Trying to help a friend at the moment who wants to make a fresh start with a new job in a different part of the country. When the mortgage co said there was a problem she ran off a credit report, only to find that several £thousands have been racked up on various cards using her name but at a different address. All the accounts are defaulted, hence the problem. The wrinkle in the story is that the address belongs to a close relative who has several small children and a history of bad debt. It looks as though they have used my friend's details in order to get around their own bad credit, take out cards using their own address, spend the money and then fail to pay the bill. I am shock quite frankly

Unless the problem is resolved my friend won't be able to move house but, this being a close relative with children, she hates the idea of causing trouble in the family. Being the hard-hearted Hannah I am, I wouldn't have a moment's hesitation calling in the fraud squad and have said as much.... but WWYD? How can I help my far too nice friend?

belledechocchipcookie Wed 19-Oct-11 14:30:59

Her relative was wrong and gave no thought of the conseqences for your friend.
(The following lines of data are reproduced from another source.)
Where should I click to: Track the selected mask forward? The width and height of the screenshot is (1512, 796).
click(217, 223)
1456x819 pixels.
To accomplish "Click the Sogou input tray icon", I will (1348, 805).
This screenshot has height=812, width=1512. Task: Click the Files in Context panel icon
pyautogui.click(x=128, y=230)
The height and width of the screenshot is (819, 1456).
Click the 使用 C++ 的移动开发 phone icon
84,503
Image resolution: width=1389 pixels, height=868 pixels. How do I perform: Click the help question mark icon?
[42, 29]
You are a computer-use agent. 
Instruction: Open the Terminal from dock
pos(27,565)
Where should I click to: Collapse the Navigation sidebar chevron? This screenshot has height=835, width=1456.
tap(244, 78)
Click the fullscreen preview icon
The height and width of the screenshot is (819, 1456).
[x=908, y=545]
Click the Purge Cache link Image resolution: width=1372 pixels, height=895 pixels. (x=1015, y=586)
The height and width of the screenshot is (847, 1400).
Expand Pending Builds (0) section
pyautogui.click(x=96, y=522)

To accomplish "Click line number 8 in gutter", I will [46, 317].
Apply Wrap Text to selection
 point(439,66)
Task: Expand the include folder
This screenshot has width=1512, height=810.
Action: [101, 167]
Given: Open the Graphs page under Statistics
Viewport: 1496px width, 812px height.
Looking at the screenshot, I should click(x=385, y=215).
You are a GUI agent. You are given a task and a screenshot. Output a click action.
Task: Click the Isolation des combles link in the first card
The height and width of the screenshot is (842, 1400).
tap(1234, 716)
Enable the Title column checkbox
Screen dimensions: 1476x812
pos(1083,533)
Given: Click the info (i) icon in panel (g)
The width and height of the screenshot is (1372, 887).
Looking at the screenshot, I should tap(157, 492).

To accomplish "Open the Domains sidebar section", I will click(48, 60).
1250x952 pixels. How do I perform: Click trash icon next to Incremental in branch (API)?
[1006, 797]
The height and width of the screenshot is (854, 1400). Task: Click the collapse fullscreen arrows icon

Tell your friend she needs to go to the Police. They will give her a crime reference number, which she will then pass on to the companies. Her relative should have thought about what it means to be part of a family, you need to talk some sense into her.

AurraSing Wed 19-Oct-11 14:38:17

Unless she can afford to repay all of the debt she will have to report it to have any chance of getting a mortgage. Even of she does repay the loans, because she will then have a bad credit rating she may not get a very good interest rate.

I don't think she has any option but to report the fraud. The relative mat have used other names and addresses too.

purplewerepidj Wed 19-Oct-11 14:51:02

The relative is not going to learn that actions have consequences until the worst happens. Your friend is in the difficult position of having to decide whether to suffer themself or let the relative learn the hard way.

Also, it's the relative's fault that there will be trouble in the family, because they're the one who ran up the debt and committed fraud! Your friend is reacting to that and shouldn't blame themself.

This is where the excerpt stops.